Мне не нравятся такие шутки, но я рада, что уеду домой пораньше.
***
Мне никогда не приходилось стирать чужое белье. Я не говорю о вещах мужа или родителей. Там все было как-то естественно. Здесь же я, беря в руки каждую вещь, начинаю думать о ее владельце.
Я загружаю белье в стиральную машину и вижу несколько вещей, которые вряд ли можно стирать в машине. Тамарины блузки настолько тоненькие и воздушные, что, думаю, после одной стирки в машинке, их можно будет выбросить. Их я стираю в тазу. Запах Тамариных духов остается в ванной даже после того, как блузка постирана. Запах духов несильный, но, видно, очень стойкий.
Из кармана джинсов Вадима выпадают ключи. Хорошо, что они выпали сами. Хорошо, что я не успела засунуть джинсы в машинку. Я кладу ключи на полочке в ванной.
Стирка запущена, все вещи «для ручной стирки» висят на плечиках в ванной комнате и сохнут. Я спускаюсь вниз.
Вадим преграждает мне путь.
– Как дела? – спрашивает он, пытаясь меня обнять.
– Не оставляй ключи в карманах, – говорю я, уворачиваясь от него, – вот они. Выпали из твоих штанов.
– Ты лазишь по карманам? – ехидно спрашивает он, забирая свои ключи.
Я просто задыхаюсь от возмущения.
– Они сами выпали, – говорю я. Ну что я могу сказать?
– Конечно-конечно, – усмехается Вадим, – они всегда выпадают сами. А потом из дома пропадают вещи.
Я понимаю, что он просто дразнит меня, но молчать не могу.
– Что ты имеешь в виду? – спрашиваю я.
– Только то, что ты залезла ко мне в карман и украла ключи, – говорит он с усмешкой и заходит к себе в комнату, плотно прикрыв дверь.
***
На следующий день я застаю Нику в страшно возбужденном состоянии. Лицо ее пылает, глаза блестят и, когда я захожу в комнату с обедом, она вскакивает навстречу мне.

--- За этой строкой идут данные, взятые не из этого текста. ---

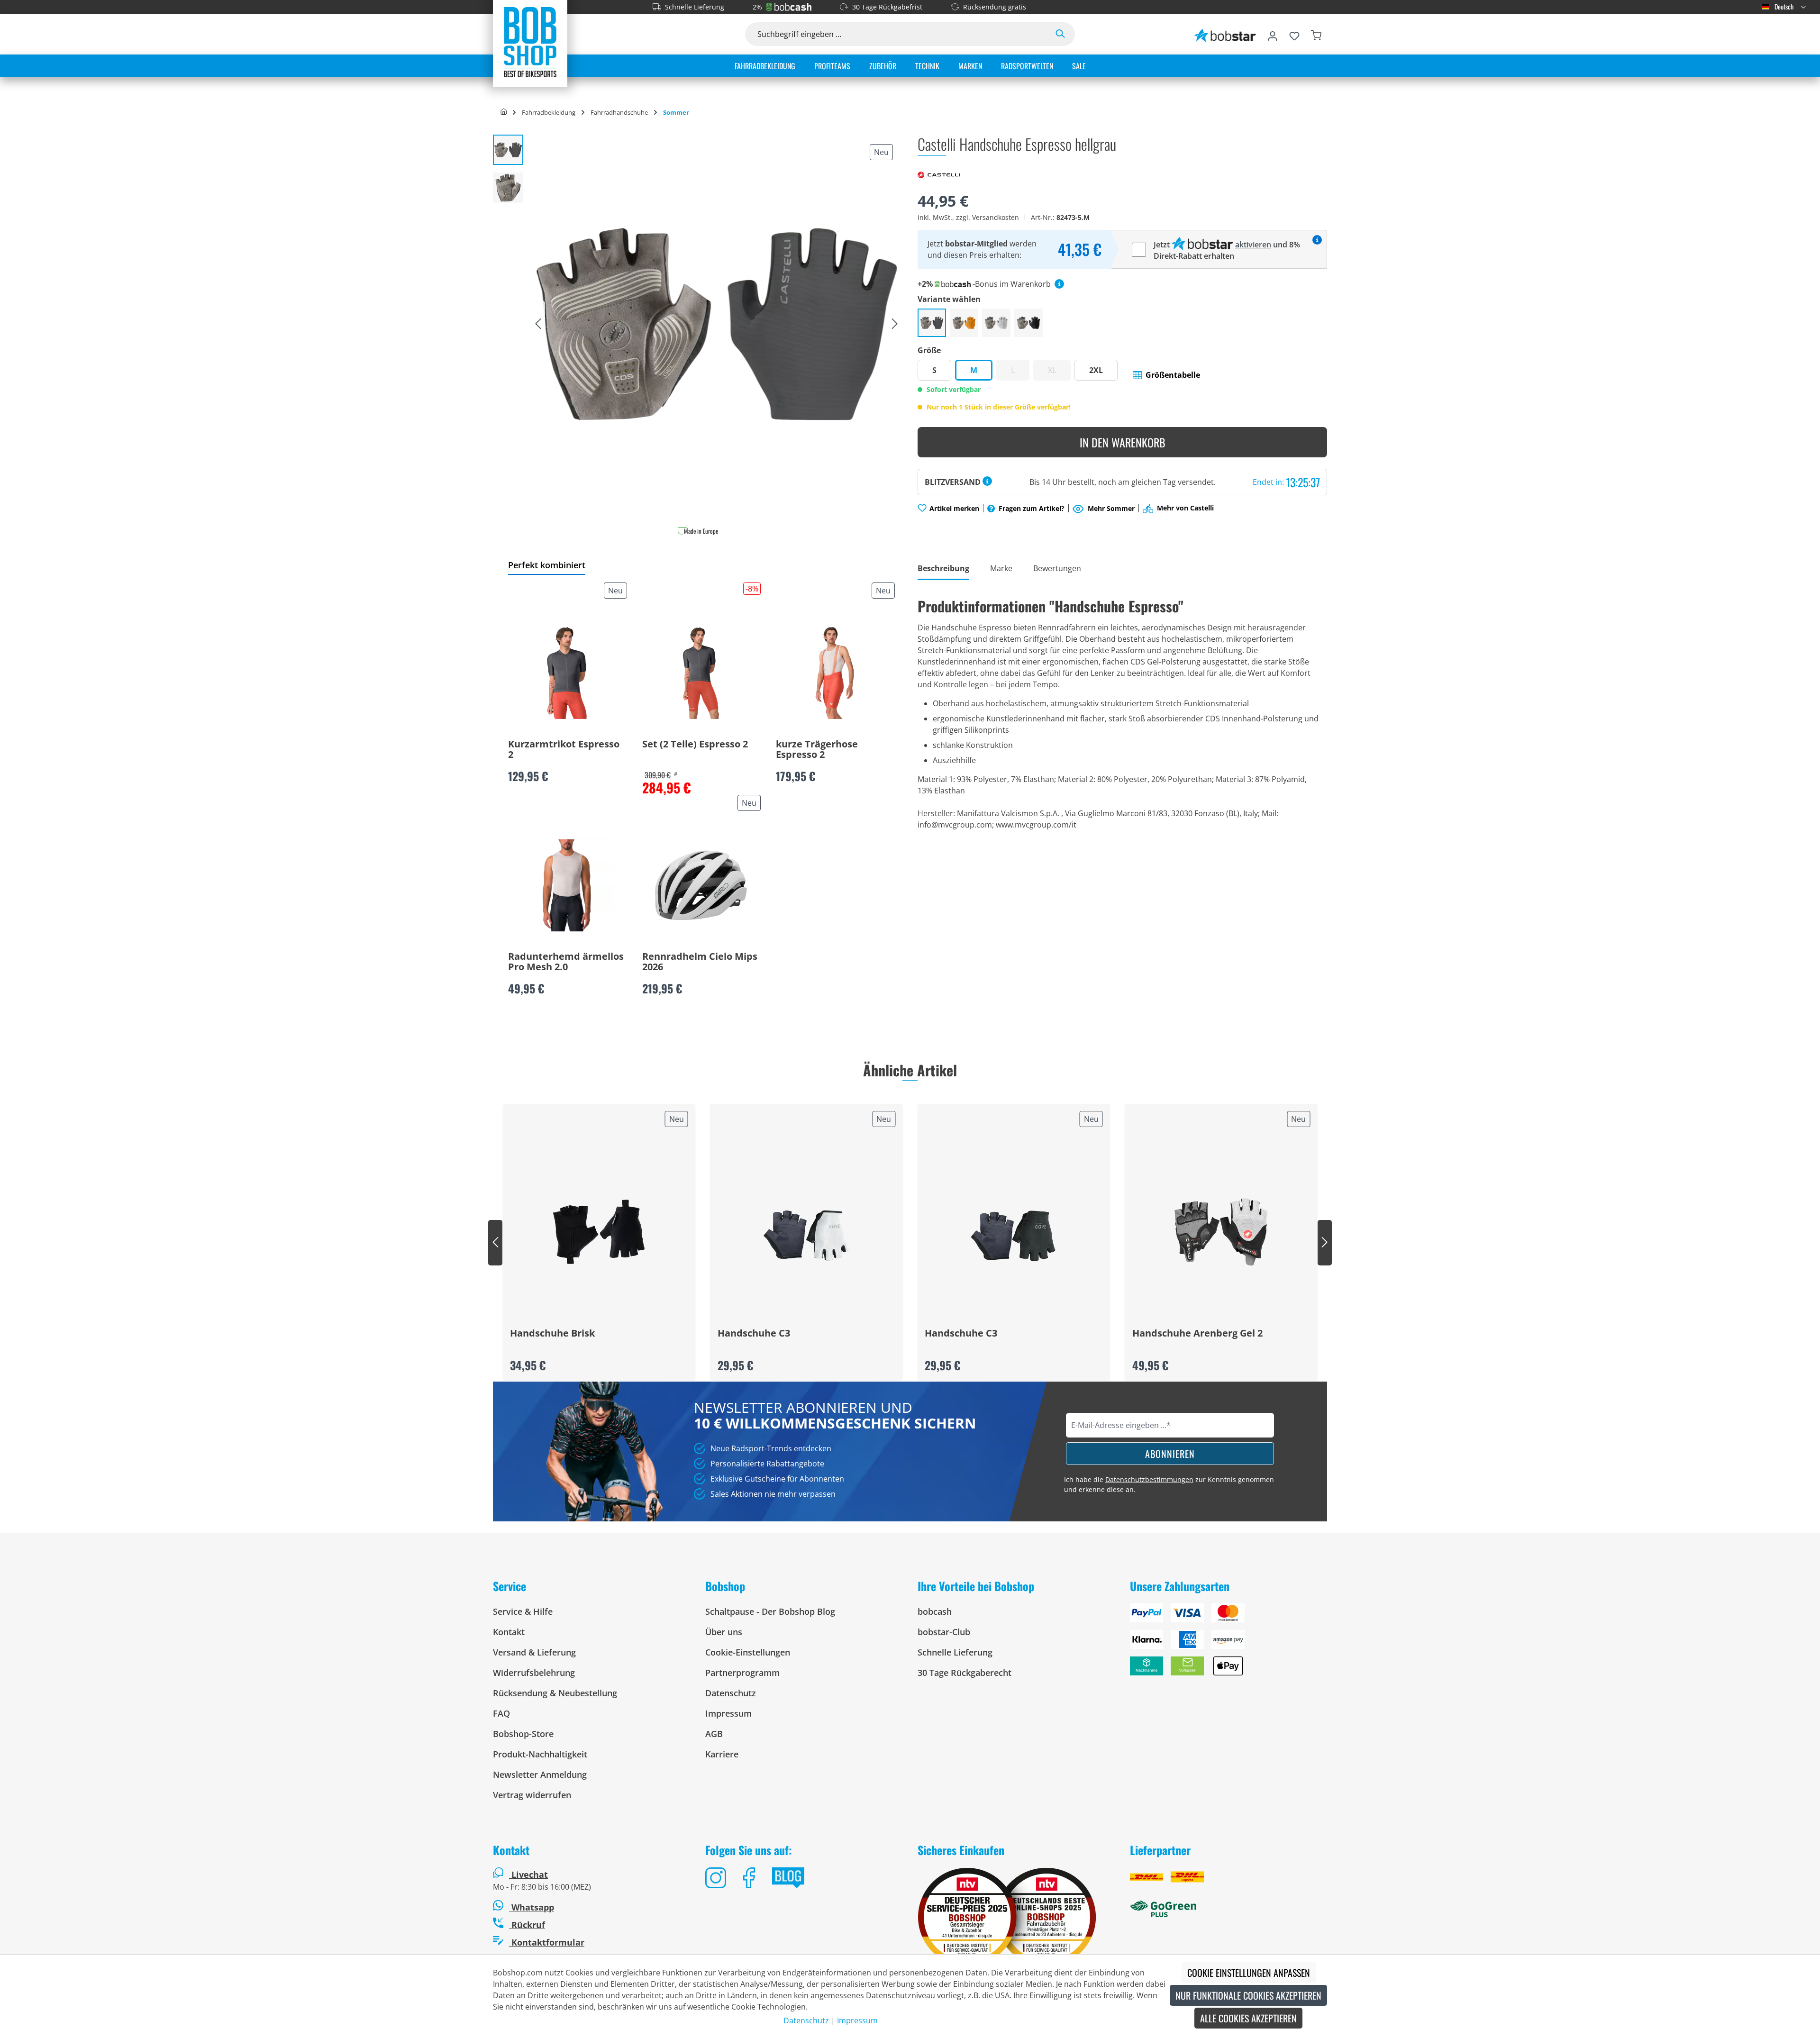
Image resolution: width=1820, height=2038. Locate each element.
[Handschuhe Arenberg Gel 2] (1221, 1232)
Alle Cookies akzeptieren (1248, 2018)
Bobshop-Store (523, 1733)
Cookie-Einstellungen (747, 1652)
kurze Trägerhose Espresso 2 (817, 750)
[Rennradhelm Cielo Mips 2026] (701, 885)
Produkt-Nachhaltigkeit (540, 1754)
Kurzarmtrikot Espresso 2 (563, 750)
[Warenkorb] (1316, 34)
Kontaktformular (546, 1942)
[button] (1166, 375)
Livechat (529, 1874)
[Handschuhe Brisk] (599, 1232)
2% (757, 6)
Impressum (728, 1713)
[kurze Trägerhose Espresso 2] (834, 673)
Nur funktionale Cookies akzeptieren (1248, 1995)
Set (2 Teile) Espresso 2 (695, 744)
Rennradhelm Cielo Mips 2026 (699, 962)
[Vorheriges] (538, 324)
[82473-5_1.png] (716, 324)
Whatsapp (531, 1907)
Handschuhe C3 (754, 1333)
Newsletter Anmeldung (540, 1774)
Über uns (723, 1632)
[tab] (943, 569)
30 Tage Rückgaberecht (964, 1672)
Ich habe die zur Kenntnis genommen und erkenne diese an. (1169, 1484)
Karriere (721, 1754)
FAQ (501, 1713)
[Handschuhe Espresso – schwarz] (1028, 323)
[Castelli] (939, 174)
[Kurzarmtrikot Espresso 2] (567, 673)
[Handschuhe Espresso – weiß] (996, 323)
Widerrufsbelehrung (534, 1672)
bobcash (935, 1611)
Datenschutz (730, 1693)
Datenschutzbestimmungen (1149, 1479)
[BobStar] (1225, 34)
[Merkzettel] (1294, 34)
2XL (1096, 370)
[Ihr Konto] (1272, 34)
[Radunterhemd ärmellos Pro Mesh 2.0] (567, 885)
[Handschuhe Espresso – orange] (964, 323)
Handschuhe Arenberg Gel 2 (1197, 1333)
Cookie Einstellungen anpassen (1248, 1972)
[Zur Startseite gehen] (530, 41)
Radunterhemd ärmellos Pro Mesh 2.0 (566, 962)
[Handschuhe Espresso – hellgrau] (932, 323)
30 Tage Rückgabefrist (887, 6)
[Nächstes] (895, 324)
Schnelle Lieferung (694, 6)
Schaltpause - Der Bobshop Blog (770, 1611)
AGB (714, 1733)
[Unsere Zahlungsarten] (1228, 1643)
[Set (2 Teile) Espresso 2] (701, 673)
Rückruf (527, 1924)
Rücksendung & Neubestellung (555, 1693)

– Как самочувствие? – спрашиваю я, чувствуя, что с ней что-то не в порядке, хотя Ника выглядит уже совершенно здоровой.
– Нормально, – говорит девочка, – мне нужно с тобой поговорить.
– Давай поговорим, – я ставлю поднос на тумбочку и присаживаюсь возле нее.
– Не сейчас, – шепчет Ника, – приходи попозже, когда будешь посвободнее, а она уйдет.
Глаза ее блестят каким-то сумасшедшим блеском, и я делаю еще одну попытку:
– Может, сейчас поговорим?
– Нет, не сейчас, – резко прерывает меня Ника и буквально выталкивает из комнаты.